• TEXT FOR ANALYSIS

I was actually able to run a bunch of simpler tests with no concurrency 
and compare the exact same implementation of our product with (tx) and 
without transactions (vanilla) and it seems that the time is going to 
write activities. In my suite, it took Tx about 70% longer to write the 
same data. In these non concurrency tests, queries were running with 
roughly the same speed. I assume that the slowdown on queries with 25 
users is caused by lock contention on the writes which are taking much 
longer for some reason

Simon




From:
Laurent Pellegrino <[email protected]>
To:
[email protected]
Date:
06/13/2012 11:10 AM
Subject:
Re: concurrency and slower results



Hello,

I also noticed the same thing by updating jena-tdb only. I switched
from version 0.9.0-incubating to snapshots on 6 June and I noticed
around ~50% decrease on one of our benchmark which is read/write
intensive.

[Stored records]
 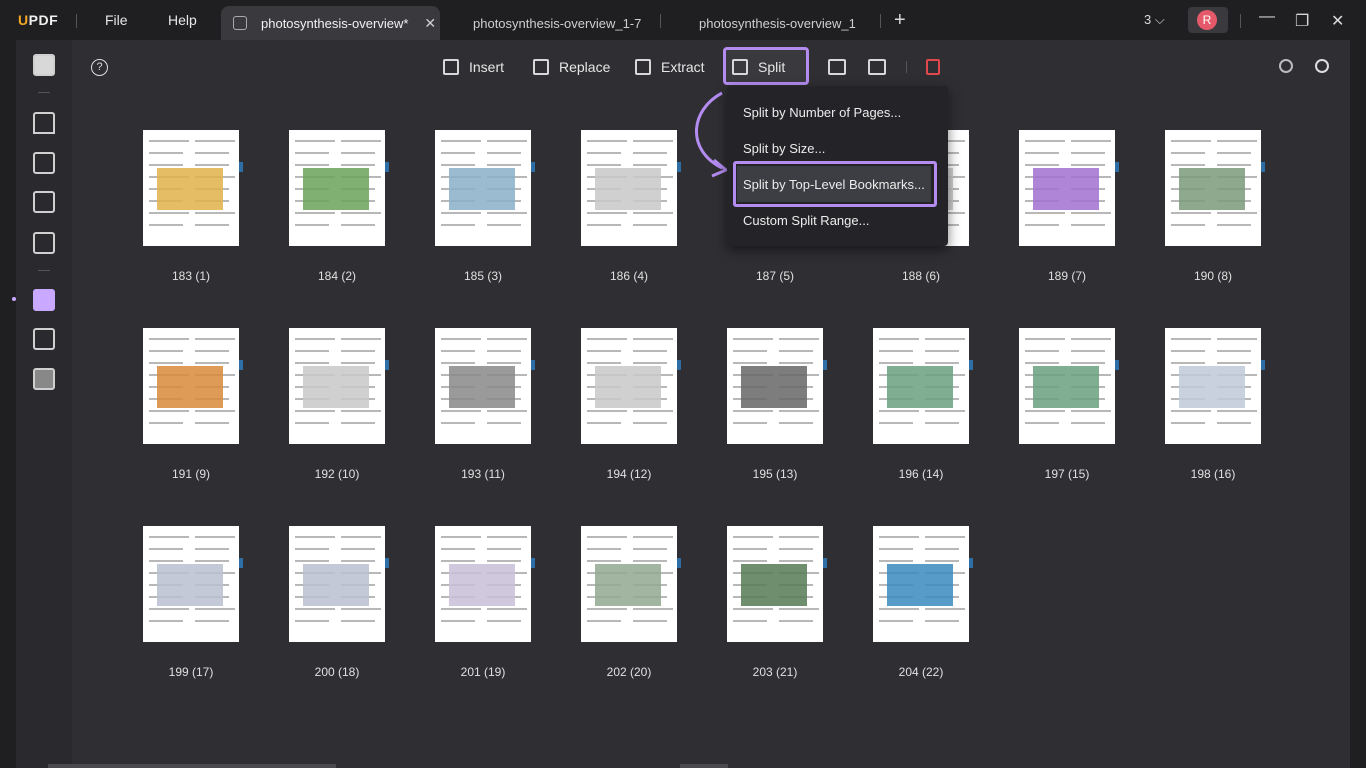 I want to click on horizontal-scrollbar, so click(x=192, y=766).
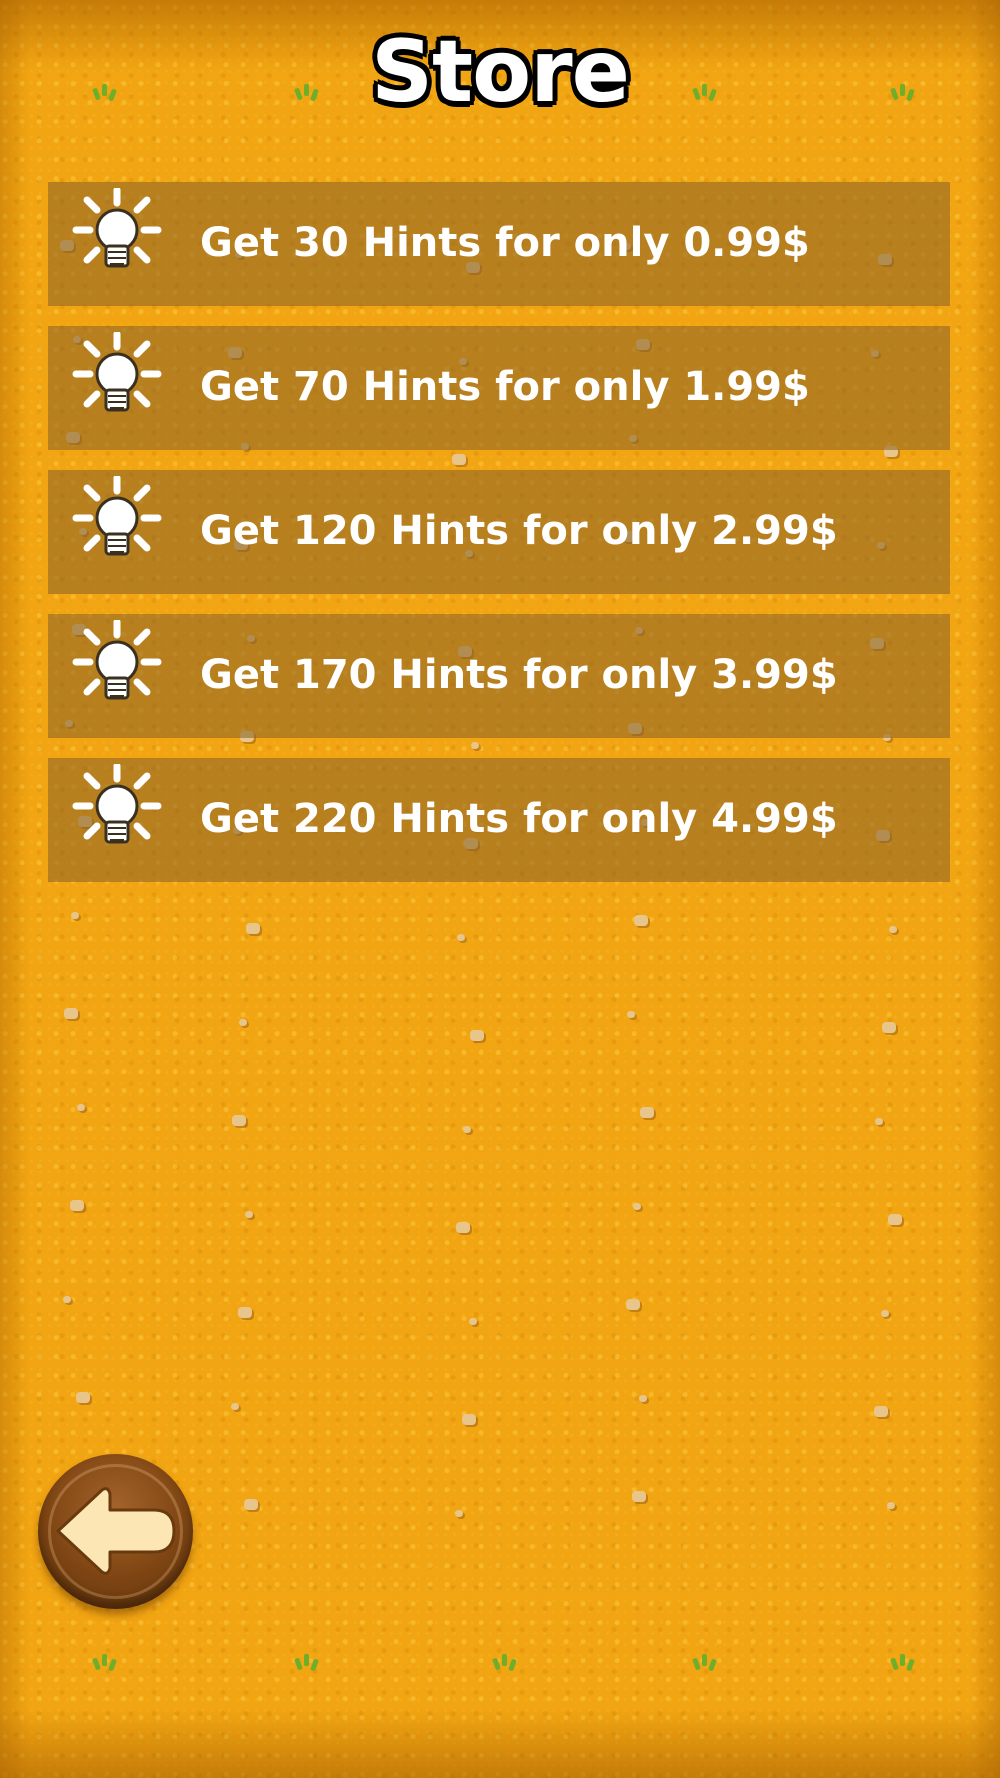 Image resolution: width=1000 pixels, height=1778 pixels. Describe the element at coordinates (519, 531) in the screenshot. I see `offer-label: Get 120 Hints for only 2.99$` at that location.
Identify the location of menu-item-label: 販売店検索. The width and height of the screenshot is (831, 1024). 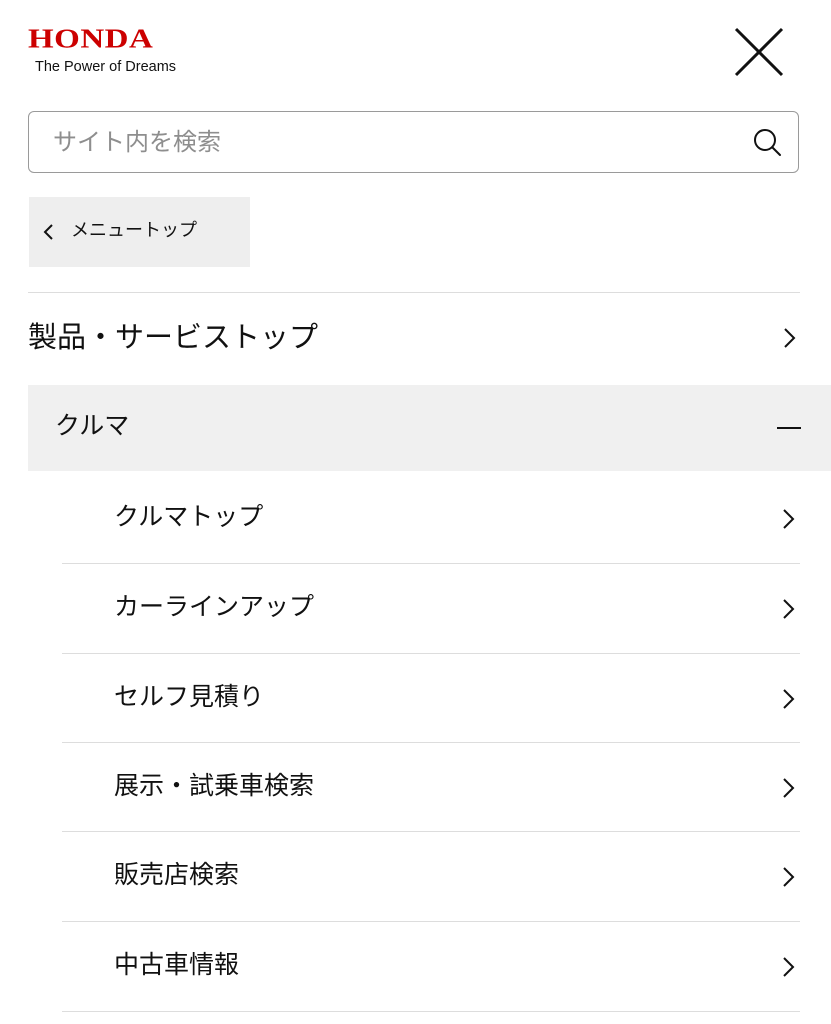
(177, 874).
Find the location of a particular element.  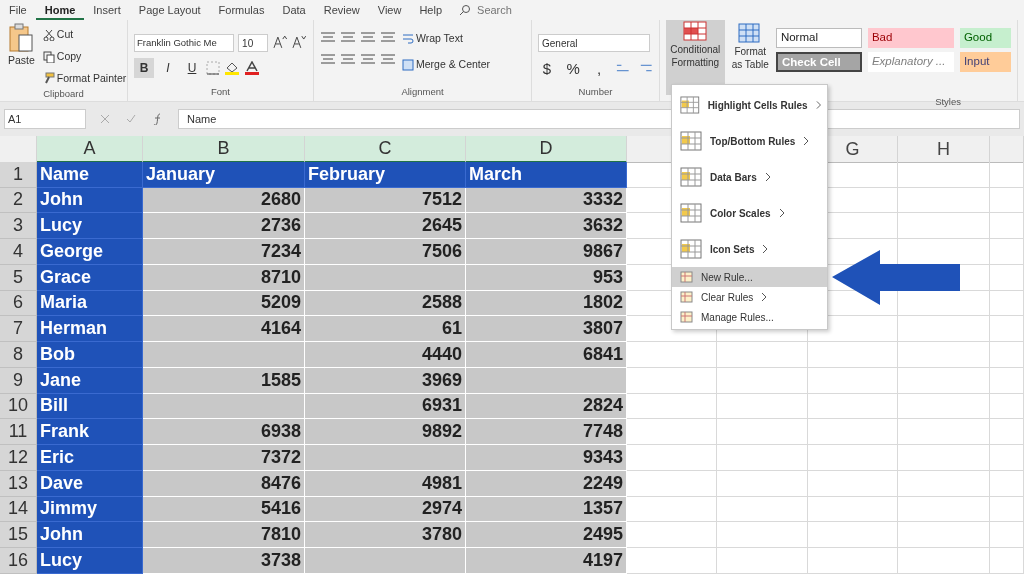

check-icon is located at coordinates (131, 119).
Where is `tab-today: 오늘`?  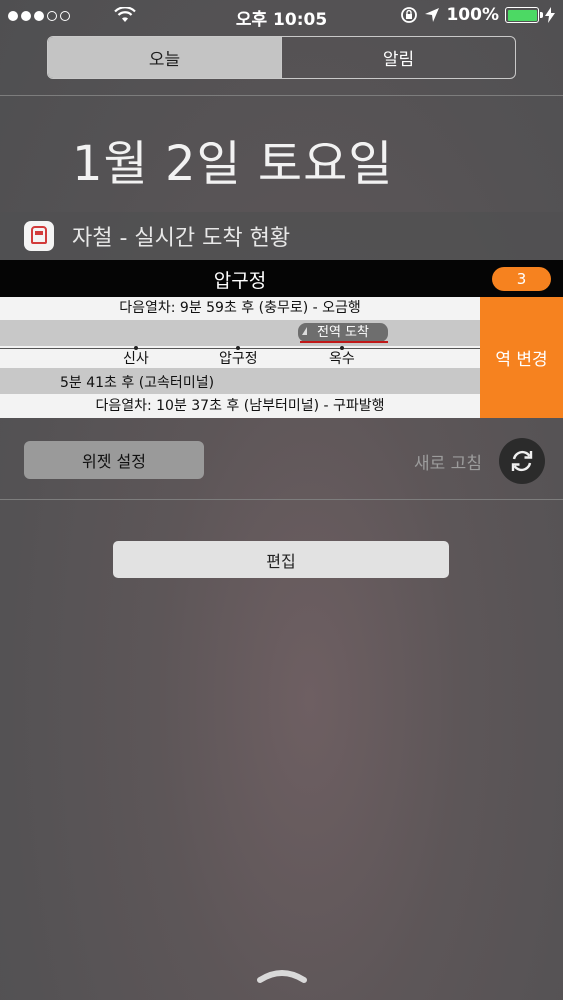
tab-today: 오늘 is located at coordinates (164, 58).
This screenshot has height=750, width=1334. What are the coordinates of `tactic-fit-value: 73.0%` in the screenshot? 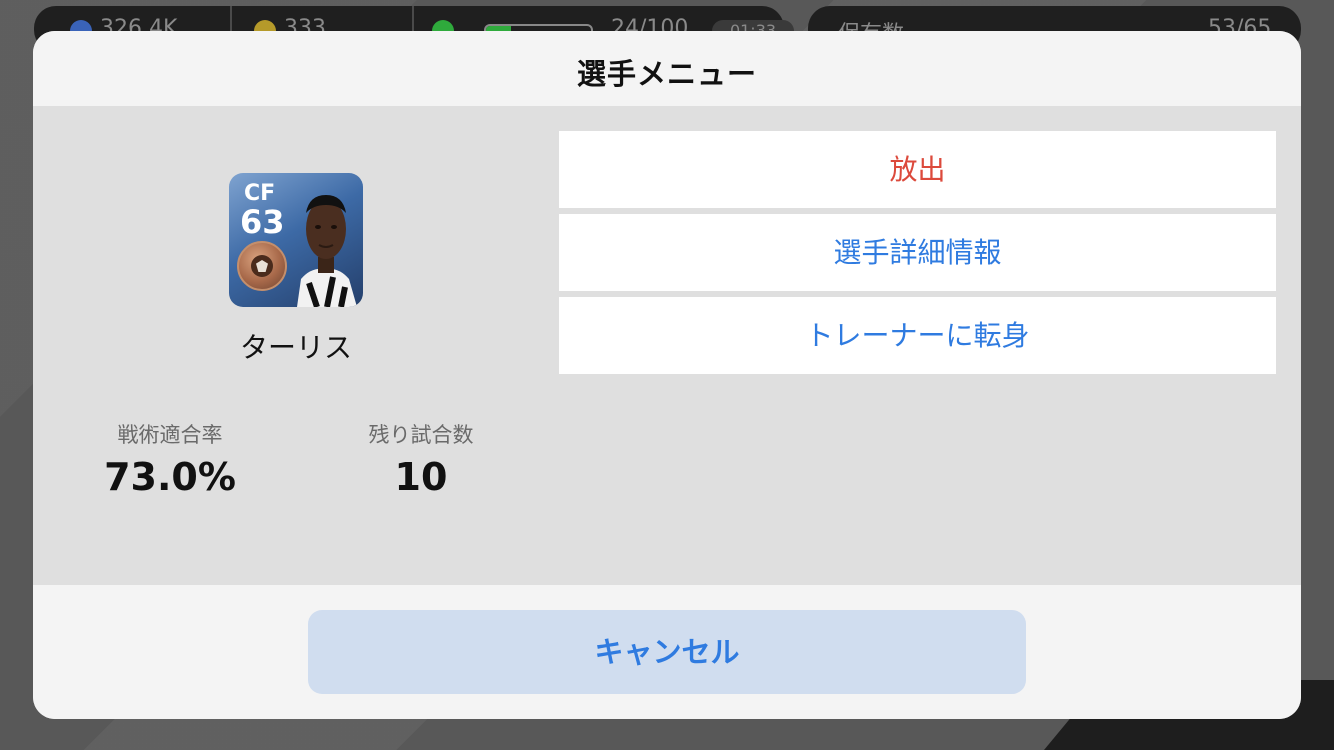 It's located at (170, 477).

• EXERCISE REQUIREMENTS
(1) Translate the following sentence from the email about transaction performance into French: "In my suite, it took Tx about 70% longer to write the same data."
(2) Print everything in the stored records from the very beginning down to the line containing "tab-today: 오늘 is", including that line. Leave the pictures out.

• SOLUTIONS TO THE TASKS
(1) Dans ma suite, Tx a mis environ 70 % de temps de plus pour écrire les mêmes données.

(2)
  I want to click on horizontal-scrollbar, so click(x=192, y=766).
 Image resolution: width=1000 pixels, height=1778 pixels. Describe the element at coordinates (519, 531) in the screenshot. I see `offer-label: Get 120 Hints for only 2.99$` at that location.
Identify the location of menu-item-label: 販売店検索. The width and height of the screenshot is (831, 1024). 
(177, 874).
Find the location of a particular element.  

check-icon is located at coordinates (131, 119).
Where is `tab-today: 오늘`?  
tab-today: 오늘 is located at coordinates (164, 58).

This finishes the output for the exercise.